A. Listen to Virtual Legality for almost a day’s worth of legal analysis by an actual lawyer. This was a substantial part of the reasoning, and why Epic’s own claim of anti-competitive conduct imploded.
B. You’re assuming the facts are similar for Google, as to Apple, in regards to their legal standing. They are not.
The cases are fundamentally different, and rest on the actions the two companies took.
Google actively harmed other stores. Apple has no other store to harm.
In the Google case, epic was able to prove anticompetitive behaviour. In the Apple case they could not prove anything outside of anti steering.
The judge doesn’t even need to factor in to the case at the point that Epic failed in the Apple case. They would have failed with any judge because their case was weakened by the lack of anti competition actions
Honestly at the time of writing, only gjsman-1000 has given you the correct answer if somewhat incomplete. Everyone else is just telling you what they think should happen or putting it up to the difference in courts, while ignoring the evidence that Epic provided in the case.
The issue is not monopoly and this is where people get hung up. It’s about anticompetitive behaviour enabled by a monopoly (or any level of market dominance)
Google was found to be anticompetitive because even though they allow other stores and side loading, they were pushing OEMs to exclude other stores and making sweetheart deals to prevent apps going to other stores.
Hence they were using their market position to harm their competing stores.
Apple has no competitor in the App Store for its platform outside of the EU, and therefore can’t be found anticompetitive on the same grounds that Google was.
They maybe found anticompetitive if they used their store to harm competition at the application level but that hasn’t been proven yet either. The closest has been in the EU (and to a lesser degree CA) where they were found in violation of anti-steering but those are distinct.
As much as you may say that out loud, it’s not how the market is defined and nobody has been able to interpret it your way in a legal context in any jurisdiction.
The legal precedent is that each store only services the ecosystem they’re on, and that is the scope of the market.
More so, Apple has argued and legally been accepted by the EU that the store for each of its platforms are scoped by the individual platform.
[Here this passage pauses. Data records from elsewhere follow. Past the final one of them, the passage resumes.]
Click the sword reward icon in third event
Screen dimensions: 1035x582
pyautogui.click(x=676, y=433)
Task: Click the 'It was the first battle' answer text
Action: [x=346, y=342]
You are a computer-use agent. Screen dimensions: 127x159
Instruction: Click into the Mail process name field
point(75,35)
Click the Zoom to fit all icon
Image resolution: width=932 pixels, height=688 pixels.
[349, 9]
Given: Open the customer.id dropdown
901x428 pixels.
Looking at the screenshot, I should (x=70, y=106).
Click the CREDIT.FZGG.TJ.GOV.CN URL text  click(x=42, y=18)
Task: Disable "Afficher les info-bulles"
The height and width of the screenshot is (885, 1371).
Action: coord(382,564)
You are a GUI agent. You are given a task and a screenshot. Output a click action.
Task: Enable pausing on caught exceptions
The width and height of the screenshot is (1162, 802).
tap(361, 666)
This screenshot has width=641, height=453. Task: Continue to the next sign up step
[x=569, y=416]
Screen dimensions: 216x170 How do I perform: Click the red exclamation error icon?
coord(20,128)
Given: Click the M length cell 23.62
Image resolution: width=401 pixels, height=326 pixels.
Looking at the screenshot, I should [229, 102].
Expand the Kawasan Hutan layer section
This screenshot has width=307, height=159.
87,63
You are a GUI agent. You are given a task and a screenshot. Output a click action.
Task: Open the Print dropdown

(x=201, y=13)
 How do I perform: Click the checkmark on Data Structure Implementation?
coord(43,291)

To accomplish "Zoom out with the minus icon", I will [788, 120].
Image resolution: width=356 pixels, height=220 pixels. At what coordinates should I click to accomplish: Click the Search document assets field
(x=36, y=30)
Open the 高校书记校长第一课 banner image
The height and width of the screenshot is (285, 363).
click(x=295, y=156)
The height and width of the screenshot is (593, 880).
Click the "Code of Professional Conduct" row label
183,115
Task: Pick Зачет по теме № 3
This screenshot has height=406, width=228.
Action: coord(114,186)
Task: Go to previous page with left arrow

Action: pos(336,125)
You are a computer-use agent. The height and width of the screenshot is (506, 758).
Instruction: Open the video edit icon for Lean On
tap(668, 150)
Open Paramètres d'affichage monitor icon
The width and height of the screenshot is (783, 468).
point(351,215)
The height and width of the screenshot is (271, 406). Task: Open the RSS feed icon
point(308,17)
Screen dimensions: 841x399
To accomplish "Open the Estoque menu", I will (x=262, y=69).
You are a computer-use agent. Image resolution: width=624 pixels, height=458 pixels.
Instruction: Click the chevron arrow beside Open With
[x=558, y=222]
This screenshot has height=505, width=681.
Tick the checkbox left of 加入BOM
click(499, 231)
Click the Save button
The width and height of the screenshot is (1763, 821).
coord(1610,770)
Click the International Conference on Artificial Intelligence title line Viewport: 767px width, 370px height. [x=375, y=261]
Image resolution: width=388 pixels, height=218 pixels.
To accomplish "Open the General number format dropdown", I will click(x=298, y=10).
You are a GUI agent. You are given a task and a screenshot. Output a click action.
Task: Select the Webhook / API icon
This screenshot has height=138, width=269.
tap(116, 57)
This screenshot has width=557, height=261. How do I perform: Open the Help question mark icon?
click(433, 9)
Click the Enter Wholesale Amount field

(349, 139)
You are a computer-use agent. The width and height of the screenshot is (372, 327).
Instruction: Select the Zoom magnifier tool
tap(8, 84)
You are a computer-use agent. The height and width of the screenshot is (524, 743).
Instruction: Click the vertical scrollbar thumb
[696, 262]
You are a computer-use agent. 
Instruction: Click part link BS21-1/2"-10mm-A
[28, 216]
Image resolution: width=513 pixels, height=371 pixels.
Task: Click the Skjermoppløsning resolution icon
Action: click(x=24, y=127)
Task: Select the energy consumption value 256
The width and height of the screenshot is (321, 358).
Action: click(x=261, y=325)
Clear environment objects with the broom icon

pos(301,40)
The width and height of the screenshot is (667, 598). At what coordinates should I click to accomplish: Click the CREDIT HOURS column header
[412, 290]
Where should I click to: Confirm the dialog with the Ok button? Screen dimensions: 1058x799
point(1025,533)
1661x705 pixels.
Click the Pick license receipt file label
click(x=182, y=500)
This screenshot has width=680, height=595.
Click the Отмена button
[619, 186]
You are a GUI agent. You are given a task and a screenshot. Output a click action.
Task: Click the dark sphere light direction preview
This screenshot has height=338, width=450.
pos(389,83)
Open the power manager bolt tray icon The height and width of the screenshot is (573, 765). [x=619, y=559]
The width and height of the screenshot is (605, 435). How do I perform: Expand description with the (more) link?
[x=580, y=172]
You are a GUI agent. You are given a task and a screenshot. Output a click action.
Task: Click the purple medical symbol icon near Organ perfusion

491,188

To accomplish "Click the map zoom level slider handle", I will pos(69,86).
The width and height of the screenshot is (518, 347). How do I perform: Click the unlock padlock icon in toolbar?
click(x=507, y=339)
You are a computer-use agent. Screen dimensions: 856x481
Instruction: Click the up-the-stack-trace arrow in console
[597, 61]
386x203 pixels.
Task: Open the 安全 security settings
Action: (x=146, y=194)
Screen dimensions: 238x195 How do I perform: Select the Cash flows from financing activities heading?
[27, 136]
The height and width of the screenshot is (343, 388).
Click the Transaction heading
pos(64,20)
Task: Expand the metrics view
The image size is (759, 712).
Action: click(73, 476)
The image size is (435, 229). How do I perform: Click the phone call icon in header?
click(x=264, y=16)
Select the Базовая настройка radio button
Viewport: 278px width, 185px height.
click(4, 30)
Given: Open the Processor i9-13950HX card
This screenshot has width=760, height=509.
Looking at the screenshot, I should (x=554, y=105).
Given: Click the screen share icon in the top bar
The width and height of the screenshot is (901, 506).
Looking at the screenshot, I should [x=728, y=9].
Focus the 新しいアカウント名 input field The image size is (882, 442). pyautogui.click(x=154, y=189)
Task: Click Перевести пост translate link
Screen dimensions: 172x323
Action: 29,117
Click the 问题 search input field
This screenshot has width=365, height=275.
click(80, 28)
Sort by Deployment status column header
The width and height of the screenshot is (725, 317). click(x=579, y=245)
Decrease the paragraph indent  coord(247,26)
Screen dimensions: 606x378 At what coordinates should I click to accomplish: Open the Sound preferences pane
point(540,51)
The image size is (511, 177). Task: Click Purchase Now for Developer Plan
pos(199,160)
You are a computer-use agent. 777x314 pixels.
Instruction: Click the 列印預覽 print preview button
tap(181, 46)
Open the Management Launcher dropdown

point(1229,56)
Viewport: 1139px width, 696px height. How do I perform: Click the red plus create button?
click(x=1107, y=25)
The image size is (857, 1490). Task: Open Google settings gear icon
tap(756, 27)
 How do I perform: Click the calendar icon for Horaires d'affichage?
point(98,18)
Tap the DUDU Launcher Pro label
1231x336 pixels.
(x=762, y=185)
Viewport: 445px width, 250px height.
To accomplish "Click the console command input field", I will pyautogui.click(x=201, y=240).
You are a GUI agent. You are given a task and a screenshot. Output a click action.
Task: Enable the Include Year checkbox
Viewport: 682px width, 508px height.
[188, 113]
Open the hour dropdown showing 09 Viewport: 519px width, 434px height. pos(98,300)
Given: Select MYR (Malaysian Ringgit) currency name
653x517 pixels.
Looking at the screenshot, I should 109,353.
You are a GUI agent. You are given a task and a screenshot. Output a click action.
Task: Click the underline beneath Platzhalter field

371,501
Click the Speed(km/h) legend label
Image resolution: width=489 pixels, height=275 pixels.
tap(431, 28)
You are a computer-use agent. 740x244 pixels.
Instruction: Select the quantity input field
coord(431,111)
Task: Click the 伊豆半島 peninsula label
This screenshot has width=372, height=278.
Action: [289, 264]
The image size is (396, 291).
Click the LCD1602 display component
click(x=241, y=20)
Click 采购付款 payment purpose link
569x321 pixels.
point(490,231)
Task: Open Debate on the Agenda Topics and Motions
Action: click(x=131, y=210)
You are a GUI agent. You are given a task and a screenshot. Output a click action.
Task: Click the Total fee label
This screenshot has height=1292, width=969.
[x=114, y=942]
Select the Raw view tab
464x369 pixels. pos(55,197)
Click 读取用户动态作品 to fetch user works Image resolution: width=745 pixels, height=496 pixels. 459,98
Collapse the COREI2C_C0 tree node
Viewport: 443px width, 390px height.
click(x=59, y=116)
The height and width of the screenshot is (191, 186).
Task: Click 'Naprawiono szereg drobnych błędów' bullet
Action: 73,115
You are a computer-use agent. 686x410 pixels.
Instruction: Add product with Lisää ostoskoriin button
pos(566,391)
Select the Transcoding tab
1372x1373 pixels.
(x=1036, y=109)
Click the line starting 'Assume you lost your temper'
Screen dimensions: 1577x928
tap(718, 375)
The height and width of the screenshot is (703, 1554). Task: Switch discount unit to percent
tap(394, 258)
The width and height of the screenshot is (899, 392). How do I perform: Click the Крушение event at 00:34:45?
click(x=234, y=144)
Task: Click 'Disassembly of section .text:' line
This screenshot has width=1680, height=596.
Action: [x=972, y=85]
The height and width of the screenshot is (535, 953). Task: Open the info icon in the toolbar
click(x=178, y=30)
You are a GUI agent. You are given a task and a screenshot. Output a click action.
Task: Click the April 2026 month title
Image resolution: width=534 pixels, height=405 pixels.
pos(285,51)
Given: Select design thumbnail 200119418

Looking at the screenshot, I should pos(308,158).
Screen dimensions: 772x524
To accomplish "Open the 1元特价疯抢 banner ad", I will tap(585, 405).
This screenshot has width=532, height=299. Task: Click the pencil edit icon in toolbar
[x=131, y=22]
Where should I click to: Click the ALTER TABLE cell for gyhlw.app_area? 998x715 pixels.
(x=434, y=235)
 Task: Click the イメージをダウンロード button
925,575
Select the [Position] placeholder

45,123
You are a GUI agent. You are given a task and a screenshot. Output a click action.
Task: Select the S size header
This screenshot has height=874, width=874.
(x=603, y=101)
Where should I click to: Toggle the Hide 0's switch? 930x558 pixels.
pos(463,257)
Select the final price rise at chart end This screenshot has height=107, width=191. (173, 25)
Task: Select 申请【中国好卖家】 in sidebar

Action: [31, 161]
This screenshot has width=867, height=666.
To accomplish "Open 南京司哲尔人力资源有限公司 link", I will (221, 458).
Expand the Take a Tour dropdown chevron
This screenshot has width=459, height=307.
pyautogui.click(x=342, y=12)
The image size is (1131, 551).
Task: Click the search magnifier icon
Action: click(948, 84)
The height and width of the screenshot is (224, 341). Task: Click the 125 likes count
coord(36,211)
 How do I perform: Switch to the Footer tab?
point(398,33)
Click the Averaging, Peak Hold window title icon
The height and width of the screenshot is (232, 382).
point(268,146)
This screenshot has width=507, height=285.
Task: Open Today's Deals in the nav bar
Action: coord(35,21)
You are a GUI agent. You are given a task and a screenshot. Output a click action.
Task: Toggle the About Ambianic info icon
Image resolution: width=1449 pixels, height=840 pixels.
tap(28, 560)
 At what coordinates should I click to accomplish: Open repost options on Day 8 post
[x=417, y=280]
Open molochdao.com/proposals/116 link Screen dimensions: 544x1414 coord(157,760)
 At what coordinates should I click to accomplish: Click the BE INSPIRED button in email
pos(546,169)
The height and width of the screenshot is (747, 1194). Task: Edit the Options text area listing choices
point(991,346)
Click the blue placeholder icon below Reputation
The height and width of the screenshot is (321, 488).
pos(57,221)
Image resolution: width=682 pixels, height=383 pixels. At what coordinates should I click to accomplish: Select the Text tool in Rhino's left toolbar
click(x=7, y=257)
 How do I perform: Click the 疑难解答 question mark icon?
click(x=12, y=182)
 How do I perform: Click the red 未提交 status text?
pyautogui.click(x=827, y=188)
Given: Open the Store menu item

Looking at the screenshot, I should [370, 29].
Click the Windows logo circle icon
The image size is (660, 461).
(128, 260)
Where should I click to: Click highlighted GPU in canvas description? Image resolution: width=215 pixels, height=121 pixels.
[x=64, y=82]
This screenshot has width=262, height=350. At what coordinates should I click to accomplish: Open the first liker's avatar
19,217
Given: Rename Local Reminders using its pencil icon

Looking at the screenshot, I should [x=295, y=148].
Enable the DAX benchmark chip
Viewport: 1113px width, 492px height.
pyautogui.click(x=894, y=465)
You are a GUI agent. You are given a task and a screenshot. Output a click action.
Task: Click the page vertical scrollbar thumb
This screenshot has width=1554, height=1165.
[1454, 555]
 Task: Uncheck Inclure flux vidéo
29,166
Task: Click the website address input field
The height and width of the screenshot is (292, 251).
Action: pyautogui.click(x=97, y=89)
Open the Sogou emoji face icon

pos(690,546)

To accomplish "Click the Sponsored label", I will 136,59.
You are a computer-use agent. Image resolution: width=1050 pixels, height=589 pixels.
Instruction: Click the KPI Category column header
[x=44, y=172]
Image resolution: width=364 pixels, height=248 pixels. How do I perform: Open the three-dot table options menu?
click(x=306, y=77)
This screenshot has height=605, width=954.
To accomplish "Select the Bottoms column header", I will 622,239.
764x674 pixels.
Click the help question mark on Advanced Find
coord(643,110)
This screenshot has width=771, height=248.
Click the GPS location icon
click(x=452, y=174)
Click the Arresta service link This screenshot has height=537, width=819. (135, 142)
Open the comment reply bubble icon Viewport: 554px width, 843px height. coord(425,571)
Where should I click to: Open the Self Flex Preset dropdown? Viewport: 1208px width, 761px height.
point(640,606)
So the iOS store is not the same as the iPadOS store.
If you can prove your case legally, there are companies that will pay you tens of millions of dollars. Till then, opinions to the contrary are just shouting in the wind.
Man, that's one tortured legal philosophy... so it's more anticompetitive to allow alternatives and use incentives to deter them, than to forbid them outright? Crazy world we live in.
Well, because it’s about anti-competitive actions.
Again, it’s not about simply having a monopoly position.
Epic couldn’t prove that Apple had taken anti competitive measures. Google on the other hand had it in writing that they did. It was a slam dunk case from the get go
Easier said than done. You still need some kind of criteria for deciding what is illegal tying vs justifiable integration. You cannot just decide what the outcome should be for Apple while avoiding the general question of how to draw the line that you want Apple to be on the wrong side of.
There is no law with being a monopoly or anticompetitive. A company must be found to be both. Proving a monopoly is the first hurdle that will continue to be challenging with Apple. That's why defining market is so critical in these cases. The government is already suggesting slices like 'performance smartphones' that make Apple look dominant.
> There is no law with being a monopoly or anticompetitive. A company must be found to be both.
Not quite. There is no need to prove a monopoly in order to prove a violation of US antitrust law. There FTC has a nice summary of the core federal antitrust laws here [1]. Some quotes:
> The Sherman Act outlaws "every contract, combination, or conspiracy in restraint of trade," and any "monopolization, attempted monopolization, or conspiracy or combination to monopolize."
...
> The Federal Trade Commission Act bans "unfair methods of competition" and "unfair or deceptive acts or practices."
...
> The Clayton Act addresses specific practices that the Sherman Act does not clearly prohibit, such as mergers and interlocking directorates (that is, the same person making business decisions for competing companies). [...] As amended by the Robinson-Patman Act of 1936, the Clayton Act also bans certain discriminatory prices, services, and allowances in dealings between merchants.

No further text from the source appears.